PROBLEM TO SOLVE: Reproduce the material between the lines containing "The height and width of the screenshot is (633, 1297)." and "Click the step 1 green circle icon", inclusive, switching "green" to "blue" and leaving everything else unchanged.
[start RECORDS FOR THE TASK]
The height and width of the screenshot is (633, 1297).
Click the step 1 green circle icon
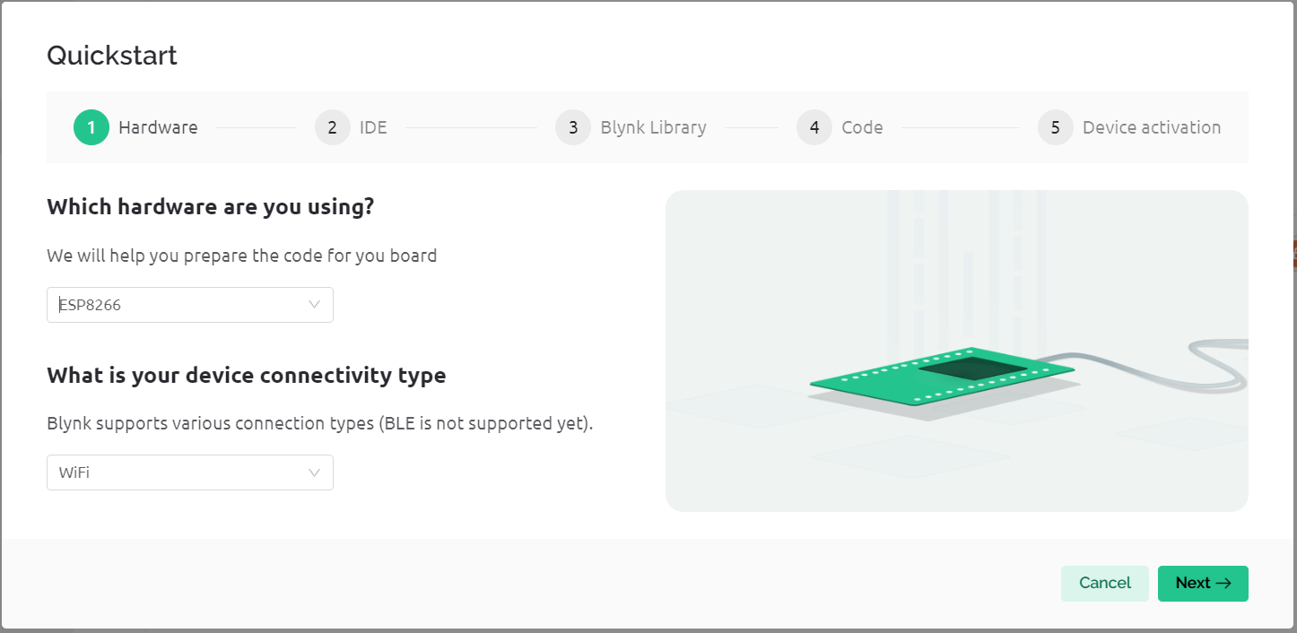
[end RECORDS FOR THE TASK]
[start RECORDS FOR THE TASK]
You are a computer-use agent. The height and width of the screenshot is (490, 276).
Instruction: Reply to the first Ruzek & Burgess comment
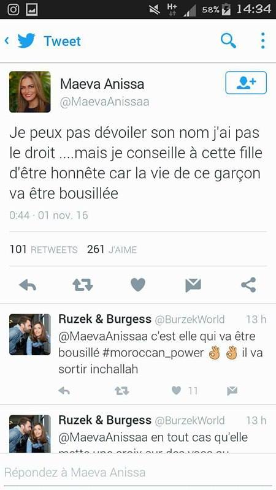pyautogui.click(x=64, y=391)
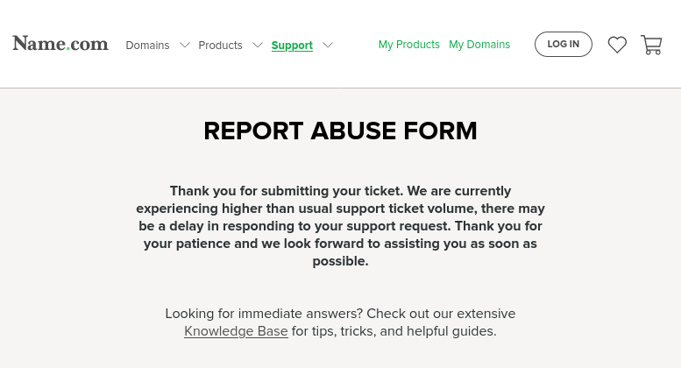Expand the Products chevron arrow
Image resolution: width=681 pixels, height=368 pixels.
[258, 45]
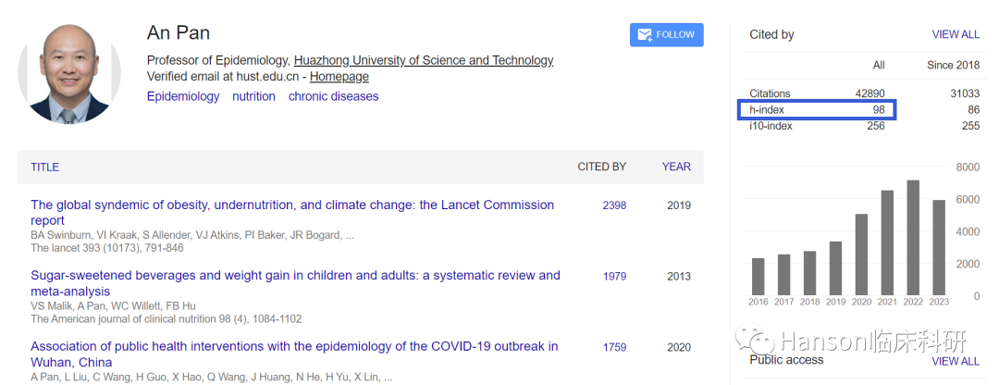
[end RECORDS FOR THE TASK]
[start RECORDS FOR THE TASK]
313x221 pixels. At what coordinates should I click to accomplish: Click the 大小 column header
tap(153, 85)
[end RECORDS FOR THE TASK]
REPLY TO THE TASK:
The height and width of the screenshot is (633, 1297).
Click the step 1 blue circle icon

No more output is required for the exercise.